И, не ожидая моего: НУ, ещё немного, нажал педаль газа и мы под острым углом стали выходить из пике. Перегрузки вдавили меня в кресло, но восторга не уменьшили.
Ещё разок, – сказал я просительно, когда мы снова поднялись достаточно высоко. И мы снова «упали» с более чем километровой высоты.
После полёта Гарри сделал мне комплимент: «Жаль, что вы не стали лётчиком в юности.
У вас нет страха перед полётом, причём «весьма разнообразном».
У нас в лётной школе многих отчисляли после первого более лёгкого полёта...»

Мой друг,  ждавший меня на земле, поддался моим восторженным уговорам.
Через минут десять после взлёта самолёт сел, неожиданно скоро для меня, поскольку планировалось полетать хотя бы полчаса. И мой друг, пошатываясь и сильно позеленевший, выполз из кабины. ЗАРЁКСЯ НА ВСЮ ЖИЗНЬ!!!
Не подозревал в вас я такой жестокости, – сказал мне Гарри. -- Зачем человека, для которого простой полёт -- мука, заставлять страдать???
Но он же летал в Америку и другие страны! – Ответил я, страшно удивлённый, -- Никакой высотобоязни у него не замечалось.
Гарри посмотрел на меня, как на сказавшего очевидную глупость: Так это же НЕ ПОЛЁТ на маленькой «Сесне».
Конечно, – в восторге поддержал я, – там даже не чувствуешь «ЧТО ЛЕТИШЬ»!!!
Вот именно! – Завершил беседу Гарри.

Вспомнился мне и другой полёт из Свердловска в Казахстан. Конец декабря.
Полетел я навестить своих друзей, врачей, работавших в каком-то Красном Яре в Казахстане. Прилетел в Свердловск и... застрял. Нелётная погода. Над Казахстаном бушует снежная буря.
Кое-как переночевал в гостиннице, с трудом найдя коечное место, и с раннего утра снова торчу в аэропорту. Глухо! НЕЛЁТНАЯ ПОГОДА! Наверно надолго...
Перевалило за полдень.
Вдруг по радио: «Экстренный вылет в Казахстан только для военнослужащих и врачей! На личную ответственность!»
Устремился к выходу. Там  с десяток офицеров и я один гражданский.

_Формулировка задания_
Пожалуйста, выведите без изменений фрагмент отрывка о полётах: начните со слов «Гарри посмотрел на» и остановитесь после слов «ПОГОДА! Наверно надолго...».

_Данные_
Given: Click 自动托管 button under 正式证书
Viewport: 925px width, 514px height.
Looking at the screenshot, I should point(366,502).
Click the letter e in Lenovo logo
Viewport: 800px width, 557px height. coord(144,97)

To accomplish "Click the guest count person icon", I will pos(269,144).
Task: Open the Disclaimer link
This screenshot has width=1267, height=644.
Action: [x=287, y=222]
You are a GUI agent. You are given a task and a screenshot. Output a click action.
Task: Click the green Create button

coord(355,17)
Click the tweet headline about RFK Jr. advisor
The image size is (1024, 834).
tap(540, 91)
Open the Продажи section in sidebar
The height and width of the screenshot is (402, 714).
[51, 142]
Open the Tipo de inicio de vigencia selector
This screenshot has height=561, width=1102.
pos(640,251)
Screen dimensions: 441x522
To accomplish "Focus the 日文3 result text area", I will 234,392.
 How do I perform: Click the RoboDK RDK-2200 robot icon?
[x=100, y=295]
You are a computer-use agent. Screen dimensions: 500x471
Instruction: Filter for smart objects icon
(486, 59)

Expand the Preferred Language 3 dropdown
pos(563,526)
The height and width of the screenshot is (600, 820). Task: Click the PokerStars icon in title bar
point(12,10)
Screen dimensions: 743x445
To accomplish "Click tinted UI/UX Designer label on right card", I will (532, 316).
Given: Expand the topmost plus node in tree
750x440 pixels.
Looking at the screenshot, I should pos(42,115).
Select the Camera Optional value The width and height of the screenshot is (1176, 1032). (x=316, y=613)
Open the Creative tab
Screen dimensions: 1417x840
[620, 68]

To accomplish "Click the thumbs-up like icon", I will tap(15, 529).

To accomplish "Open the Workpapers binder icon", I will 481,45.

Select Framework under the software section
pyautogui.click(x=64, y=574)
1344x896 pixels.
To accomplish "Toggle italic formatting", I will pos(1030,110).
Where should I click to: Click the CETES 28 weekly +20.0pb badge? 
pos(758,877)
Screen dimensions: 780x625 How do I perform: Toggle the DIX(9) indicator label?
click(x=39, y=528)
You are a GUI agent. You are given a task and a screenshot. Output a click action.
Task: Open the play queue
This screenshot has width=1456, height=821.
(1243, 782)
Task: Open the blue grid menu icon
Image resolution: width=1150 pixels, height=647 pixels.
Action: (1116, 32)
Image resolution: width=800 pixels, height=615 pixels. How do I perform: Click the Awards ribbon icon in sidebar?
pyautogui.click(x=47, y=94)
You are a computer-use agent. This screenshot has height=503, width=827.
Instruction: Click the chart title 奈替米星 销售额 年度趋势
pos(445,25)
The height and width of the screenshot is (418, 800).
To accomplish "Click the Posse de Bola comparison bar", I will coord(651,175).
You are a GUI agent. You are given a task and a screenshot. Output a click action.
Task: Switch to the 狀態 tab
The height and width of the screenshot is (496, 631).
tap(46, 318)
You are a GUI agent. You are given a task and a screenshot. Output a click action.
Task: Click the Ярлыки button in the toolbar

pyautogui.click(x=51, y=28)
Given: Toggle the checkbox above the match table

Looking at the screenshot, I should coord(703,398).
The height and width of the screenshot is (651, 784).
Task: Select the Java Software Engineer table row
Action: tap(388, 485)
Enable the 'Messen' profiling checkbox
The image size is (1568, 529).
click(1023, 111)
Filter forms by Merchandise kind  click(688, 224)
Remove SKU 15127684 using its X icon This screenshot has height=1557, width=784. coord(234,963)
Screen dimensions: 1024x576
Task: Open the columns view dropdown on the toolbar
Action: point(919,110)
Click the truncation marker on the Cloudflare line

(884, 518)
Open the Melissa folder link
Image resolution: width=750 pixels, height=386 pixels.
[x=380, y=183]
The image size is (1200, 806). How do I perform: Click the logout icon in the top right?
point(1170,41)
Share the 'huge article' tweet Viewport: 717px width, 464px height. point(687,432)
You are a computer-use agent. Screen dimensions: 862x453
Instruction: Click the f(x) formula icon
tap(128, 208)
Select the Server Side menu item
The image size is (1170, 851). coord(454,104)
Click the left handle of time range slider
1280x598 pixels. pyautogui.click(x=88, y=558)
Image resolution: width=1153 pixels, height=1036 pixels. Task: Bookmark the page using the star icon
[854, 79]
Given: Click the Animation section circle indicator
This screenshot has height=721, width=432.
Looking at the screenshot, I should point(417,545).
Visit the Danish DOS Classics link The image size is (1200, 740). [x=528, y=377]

_Результат_
Гарри посмотрел на меня, как на сказавшего очевидную глупость: Так это же НЕ ПОЛЁТ на маленькой «Сесне».
Конечно, – в восторге поддержал я, – там даже не чувствуешь «ЧТО ЛЕТИШЬ»!!!
Вот именно! – Завершил беседу Гарри.

Вспомнился мне и другой полёт из Свердловска в Казахстан. Конец декабря.
Полетел я навестить своих друзей, врачей, работавших в каком-то Красном Яре в Казахстане. Прилетел в Свердловск и... застрял. Нелётная погода. Над Казахстаном бушует снежная буря.
Кое-как переночевал в гостиннице, с трудом найдя коечное место, и с раннего утра снова торчу в аэропорту. Глухо! НЕЛЁТНАЯ ПОГОДА! Наверно надолго...